YOUR OBJECTIVE:
Search the records below for the word "computer". Copy each line where it occurs.

(Entries taken from a collection)
------

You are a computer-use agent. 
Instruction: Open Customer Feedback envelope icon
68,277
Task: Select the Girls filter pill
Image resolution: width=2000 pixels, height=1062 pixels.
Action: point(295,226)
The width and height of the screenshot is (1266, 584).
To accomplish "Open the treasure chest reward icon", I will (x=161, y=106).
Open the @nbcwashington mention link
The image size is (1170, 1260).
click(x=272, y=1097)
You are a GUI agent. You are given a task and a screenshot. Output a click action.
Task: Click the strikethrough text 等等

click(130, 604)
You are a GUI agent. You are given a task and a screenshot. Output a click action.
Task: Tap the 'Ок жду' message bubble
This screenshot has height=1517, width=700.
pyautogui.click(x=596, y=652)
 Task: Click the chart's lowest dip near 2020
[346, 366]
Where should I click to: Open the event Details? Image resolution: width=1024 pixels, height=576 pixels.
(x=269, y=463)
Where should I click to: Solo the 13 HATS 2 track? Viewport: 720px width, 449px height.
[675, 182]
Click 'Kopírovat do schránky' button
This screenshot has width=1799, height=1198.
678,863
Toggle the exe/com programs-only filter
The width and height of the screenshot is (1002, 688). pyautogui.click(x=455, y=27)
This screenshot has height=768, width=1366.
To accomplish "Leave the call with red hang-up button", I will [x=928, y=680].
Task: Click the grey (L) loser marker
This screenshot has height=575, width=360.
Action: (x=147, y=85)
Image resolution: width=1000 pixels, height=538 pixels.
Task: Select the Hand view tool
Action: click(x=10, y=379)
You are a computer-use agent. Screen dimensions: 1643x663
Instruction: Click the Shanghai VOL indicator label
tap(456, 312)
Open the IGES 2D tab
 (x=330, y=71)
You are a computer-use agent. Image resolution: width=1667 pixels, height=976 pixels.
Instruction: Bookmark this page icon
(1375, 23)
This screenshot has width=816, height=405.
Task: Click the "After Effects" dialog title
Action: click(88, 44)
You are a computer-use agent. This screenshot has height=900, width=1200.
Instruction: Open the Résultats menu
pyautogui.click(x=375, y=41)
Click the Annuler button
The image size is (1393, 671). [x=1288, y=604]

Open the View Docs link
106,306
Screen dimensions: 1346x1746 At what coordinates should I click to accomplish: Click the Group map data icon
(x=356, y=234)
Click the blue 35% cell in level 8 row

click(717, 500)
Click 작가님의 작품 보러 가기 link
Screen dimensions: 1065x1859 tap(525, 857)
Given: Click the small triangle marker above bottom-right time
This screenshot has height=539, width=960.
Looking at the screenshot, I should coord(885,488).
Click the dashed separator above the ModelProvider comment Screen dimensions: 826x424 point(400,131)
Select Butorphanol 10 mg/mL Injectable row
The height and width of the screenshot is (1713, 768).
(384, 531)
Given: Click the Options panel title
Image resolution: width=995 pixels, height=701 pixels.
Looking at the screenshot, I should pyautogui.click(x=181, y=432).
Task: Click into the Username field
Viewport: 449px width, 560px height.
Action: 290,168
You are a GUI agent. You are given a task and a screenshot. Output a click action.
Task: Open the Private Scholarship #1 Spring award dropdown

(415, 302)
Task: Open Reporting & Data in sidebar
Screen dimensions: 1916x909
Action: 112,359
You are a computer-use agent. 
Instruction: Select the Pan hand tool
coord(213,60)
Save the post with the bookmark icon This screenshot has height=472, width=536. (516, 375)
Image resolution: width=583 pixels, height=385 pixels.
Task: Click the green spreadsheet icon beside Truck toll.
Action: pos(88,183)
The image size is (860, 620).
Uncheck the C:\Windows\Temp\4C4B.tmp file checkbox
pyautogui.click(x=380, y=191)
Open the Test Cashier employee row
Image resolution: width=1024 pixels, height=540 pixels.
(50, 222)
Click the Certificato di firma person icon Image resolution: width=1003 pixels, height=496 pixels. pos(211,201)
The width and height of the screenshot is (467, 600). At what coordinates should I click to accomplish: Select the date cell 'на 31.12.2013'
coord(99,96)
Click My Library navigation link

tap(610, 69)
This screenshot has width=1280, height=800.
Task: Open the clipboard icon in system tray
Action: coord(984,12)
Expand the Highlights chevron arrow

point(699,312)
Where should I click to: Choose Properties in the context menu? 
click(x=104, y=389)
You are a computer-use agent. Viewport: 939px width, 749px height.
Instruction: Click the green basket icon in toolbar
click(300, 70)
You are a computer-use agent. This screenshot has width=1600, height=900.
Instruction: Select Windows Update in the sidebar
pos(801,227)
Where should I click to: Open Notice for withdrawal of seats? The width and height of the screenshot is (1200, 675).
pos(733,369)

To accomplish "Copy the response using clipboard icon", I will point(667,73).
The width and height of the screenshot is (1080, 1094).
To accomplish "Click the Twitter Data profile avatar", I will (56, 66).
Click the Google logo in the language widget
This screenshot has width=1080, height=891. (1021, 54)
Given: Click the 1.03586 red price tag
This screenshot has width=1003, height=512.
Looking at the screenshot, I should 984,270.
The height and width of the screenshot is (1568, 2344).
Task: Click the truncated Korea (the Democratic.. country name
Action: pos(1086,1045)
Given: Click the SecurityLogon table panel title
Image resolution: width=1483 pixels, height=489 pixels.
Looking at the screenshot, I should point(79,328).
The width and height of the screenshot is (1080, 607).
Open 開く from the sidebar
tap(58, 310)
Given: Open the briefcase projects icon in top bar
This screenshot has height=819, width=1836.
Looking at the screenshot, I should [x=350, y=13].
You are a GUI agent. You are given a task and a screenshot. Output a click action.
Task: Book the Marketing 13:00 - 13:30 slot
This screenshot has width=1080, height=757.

------

SOLVED PROBLEM:
You are a computer-use agent. 
You are a computer-use agent. Screen dimensions: 1643x663
You are a computer-use agent. Image resolution: width=1667 pixels, height=976 pixels.
You are a computer-use agent. This screenshot has height=900, width=1200.
You are a computer-use agent. 
You are a computer-use agent. Viewport: 939px width, 749px height.
You are a computer-use agent. This screenshot has width=1600, height=900.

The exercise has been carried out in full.